Kubernetes FinOps: Right-sizing Kubernetes workloads

Right-Sizing Kubernetes Workloads

In the earlier blog posts in this series, we detailed some of the mechanisms in Kubernetes available to control the resources allocated to the workloads in the cluster. But even in a relatively small, stable environment, right-sizing Kubernetes workloads can be a challenge as circumstances change, meaning utilization can easily drift (or sprint!) out of the optimal range. Static optimization is no solution for clusters that see any degree of change in either application workloads or workload volume. Fortunately, Kubernetes provides several automated mechanisms to remedy this, and third-party projects and products exist as well – but just like the basic controls, they’re not without caveats.

Background

Since the earliest days, the Kubernetes project has focused on automation as a solution for routine operations challenges. Scaling to accommodate the varying intensity of workloads was no different – from the beginning, Kubernetes supported horizontal scaling of both clusters (by adding or removing nodes) and workloads (by changing the number of replicas of a pod to be maintained by controller automation). The desire to automate these changes themselves resulted in the creation of the earliest autoscaling component, the HorizontalPodAutoscaler, which first appeared in Kubernetes 1.1; the ClusterAutoScaler add-on showed up not much later, in Kubernetes 1.3. These continue to be the main mechanisms that are used to manage workloads, but more recently, the need to automatically alter the actual definitions of workloads themselves brought the VerticalPodAutoscaler, as well as a variety of third-party tools like Karpenter, KEDA, and a host of others.

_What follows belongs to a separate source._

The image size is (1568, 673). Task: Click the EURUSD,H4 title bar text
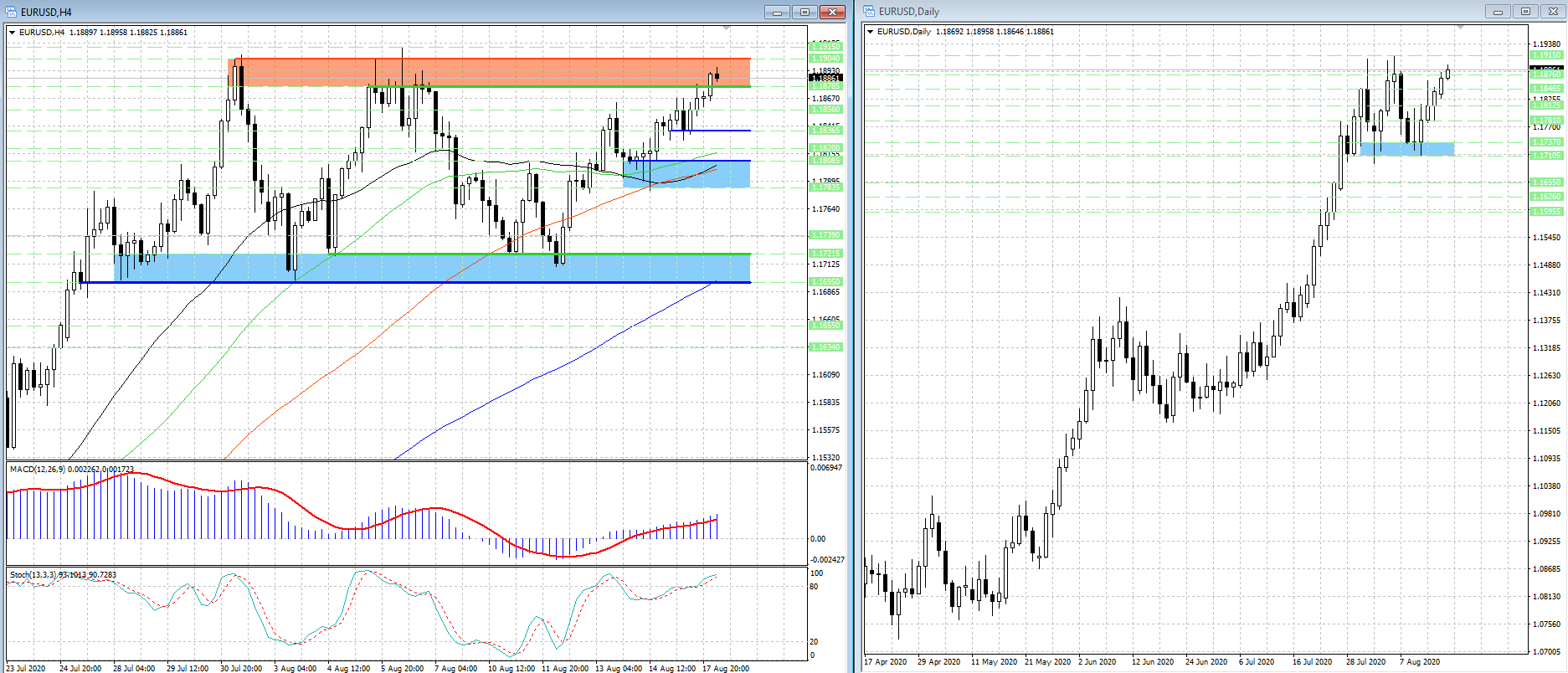[x=46, y=12]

In this blog post, we’ll cover how the Kubernetes project supports both scaling and automation of scaling changes, and identify some of the inherent issues with the overall in-cluster-controller-based model of scaling automation that currently dominates the field of Kubernetes FinOps.

Kubernetes cluster right-sizing

Horizontally scaling clusters

Horizontally scaling clusters is easy — a new node is provisioned and added to the cluster, or a node is cordoned, drained, removed from the cluster, and terminated. In the past this was automated by using mechanisms like an AWS Auto-Scaling Group, configured with a boot-time configuration that would handle joining the node to the cluster. This pattern remains even with newer tools like CAS and those from third-party projects and vendors. Note, though, that while scale-out is generally non-disruptive, scale-in to increase efficiency usually involves pods being terminated because Kubernetes does not support live migration of pods from one node to another.

Vertically scaling clusters

Vertical scaling is easy in theory too, if your infrastructure supports adding to or removing from a particular resource on a node without restarting it. Kubernetes will just start recognizing the new amount of that resource. However, vertical scale-down of nodes can be challenging if the reason you want to scale down is low resource consumption, because those unconsumed resources may actually be allocated by Kubernetes as part of container requests. Also, many infrastructure providers don’t support any kind of live resizing, so changing node resources will require a shutdown and restart at minimum – possibly a full node replacement.

Kubernetes workload right-sizing

Kubernetes has mechanisms to scale workloads both horizontally and vertically, though not all with the same level of support or ease of use.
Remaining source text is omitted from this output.